Results: We identified 34 AML patients with an NF1 mutation on NGS from initial diagnostic bone marrow aspiration between 2017-2021. We compared the outcomes with a matched control group (n=130) as described in the methods. The median age was 63 (27-84) and 64.5 (23-86) in the NF1 mutated and wild-type groups, respectively. There were no differences in sex or race between the two groups (Table 1). There were 20 patients (63%) with high-risk disease in the NF1 mutated group, similar to 74 patients (57%) in the control group. The co-occurring mutations varied between the two groups; RUNX1 mutations were more common in the NF1 mutated group, while DNMT3A and FLT3 were less common (Table 1).
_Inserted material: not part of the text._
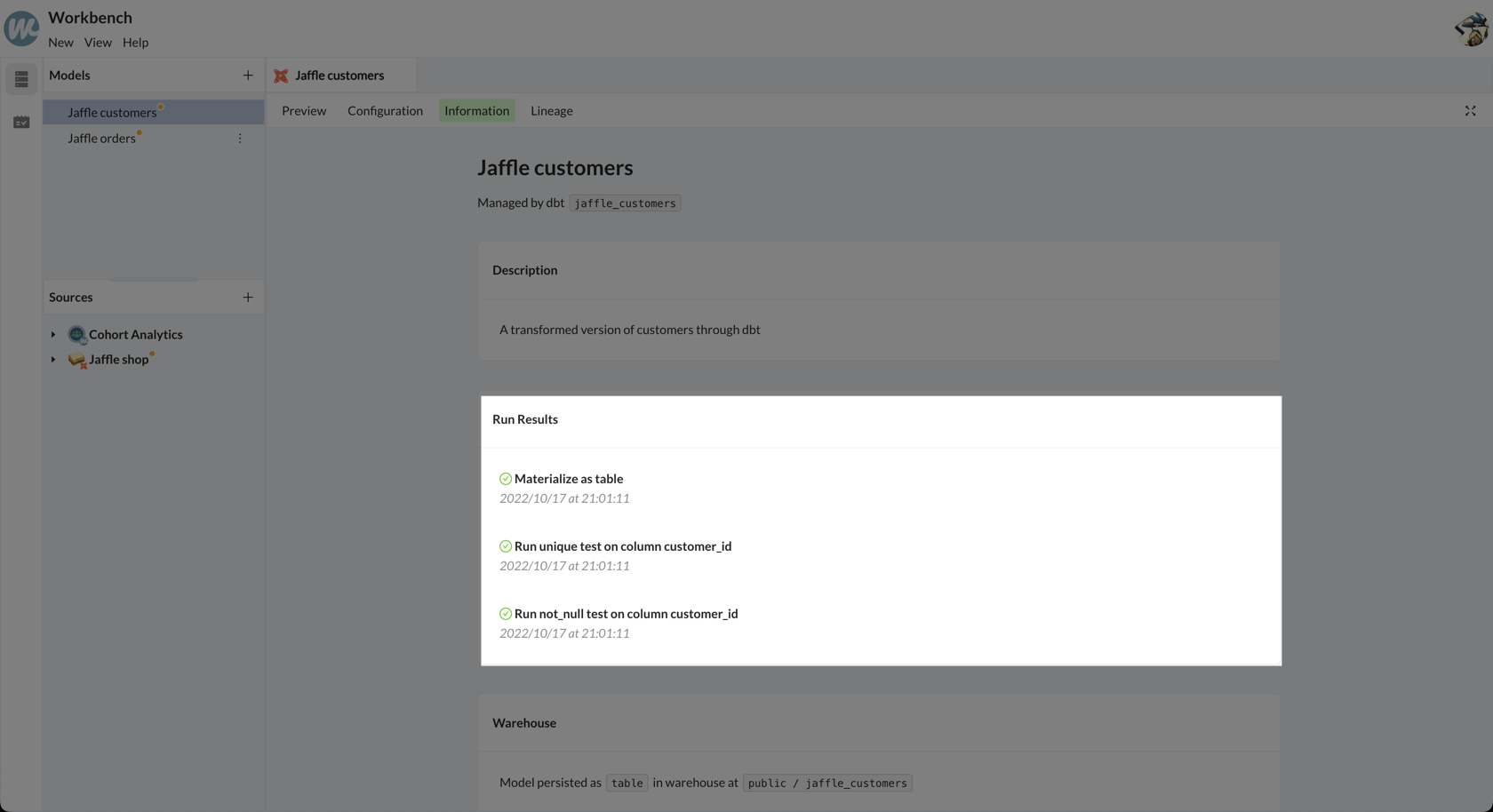Switch to the Preview tab
The width and height of the screenshot is (1493, 812).
304,111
NF1 mutated patients were less likely to achieve CR/CRi at 44% compared to 65% of NF1 wild-type patients (OR 0.40; P 0.03; figure 1A). Rates of subsequent allogeneic transplant for patients who achieved CR/CRi were similar in NF1 mutated and wild-type patients (66% and 60%, respectively). The median OS for NF1 mutated patients was 474 days compared to 688 days for wild-type NF1 patients (hazard ratio (HR) for death, 1.45; 95% CI, 0.88 to 2.49; P 0.15; figure 1B). There was no significant difference in median OS between patients who received allogeneic transplants, but NF1 mutated patients who did not receive a transplant had a significantly worse median OS compared to the NF1 wild type patients (HR 1.63, P 0.03; figure 1C).
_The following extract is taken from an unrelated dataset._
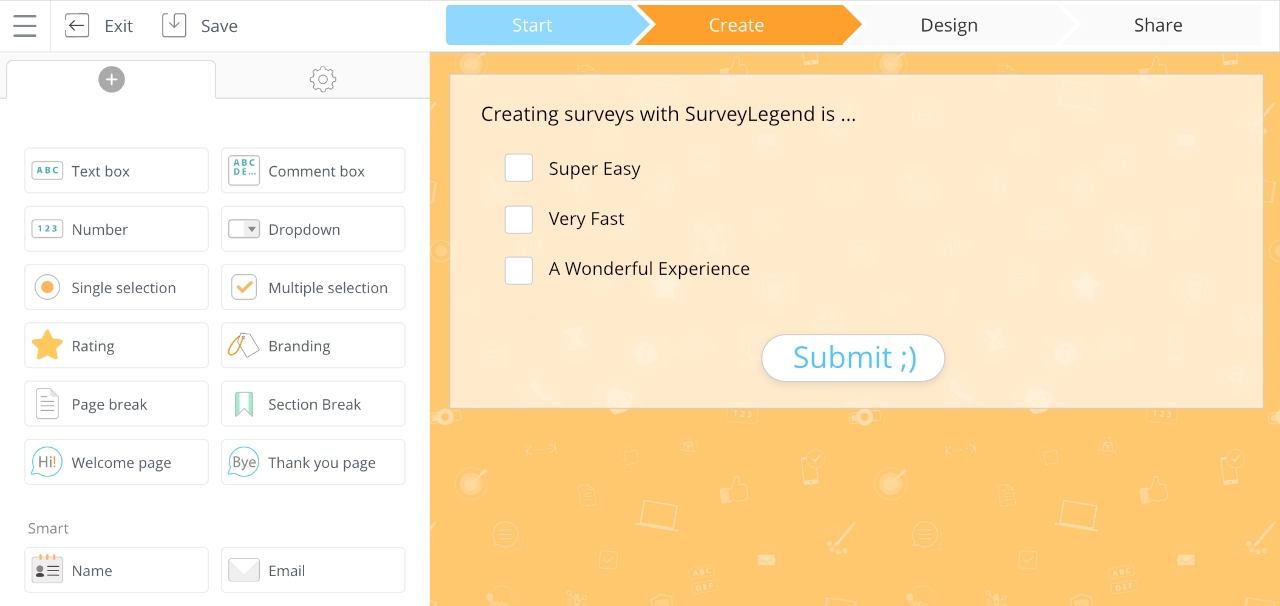The height and width of the screenshot is (606, 1280).
Task: Select the Single selection radio icon
Action: tap(47, 287)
Discussion: Somatic NF1 mutations are not well studied in AML. Prior limited studies are suggestive of worse outcomes, and we have observed similar results in this study. Patients with NF1 mutations were significantly less likely to achieve CR/CRi compared to patients with a wild-type NF1 gene, either with intensive or non-intensive therapies. OS was worse for NF1 mutated patients but did not reach statistical significance except for patients that did not receive an allogeneic transplant, who had significantly worse median OS. While the patients’ characteristics, including the risk of AML, were similar between the NF1 mutated and wild-type groups, we observed differences in co-occurring mutations. The common DNMT3a and FLT3 mutations were significantly less common in NF1 mutated patients, while there were more RUNX1 mutations in this group. This distinctive co-occurring mutation pattern may suggest a role for NF-1 in leukemogenesis with a specific leukemia development pathway and provides an opportunity for personalized targeting.
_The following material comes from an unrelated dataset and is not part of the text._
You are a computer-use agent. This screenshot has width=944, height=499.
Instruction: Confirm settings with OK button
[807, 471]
This retrospective study has a relatively small sample size. Nonetheless, it provides further evidence for the potentially adverse prognosis of NF1 mutations in AML, which can guide conversations between treating physicians and patients about individualized prognostic risks.

Disclosures: Godwin: Sinochips Diagnostics: Current equity holder in private company, Honoraria, Membership on an entity's Board of Directors or advisory committees; Biovica: Honoraria, Membership on an entity's Board of Directors or advisory committees; Clara Biotech: Membership on an entity's Board of Directors or advisory committees, Other: future stock options; Predicine, Inc.: Research Funding; VITRAC Therapeutics: Research Funding. Lin: AbbVie, Aptevo, Astellas Pharma, Bio-Path Holdings, Celgene, Celyad, Genentech-Roche, Gilead Sciences, Incyte, Jazz Pharmaceuticals, Mateon Therapeutics, Ono Pharmaceutical, Pfizer, Prescient Therapeutics, Seattle Genetics, Tolero, Trovagene: Research Funding.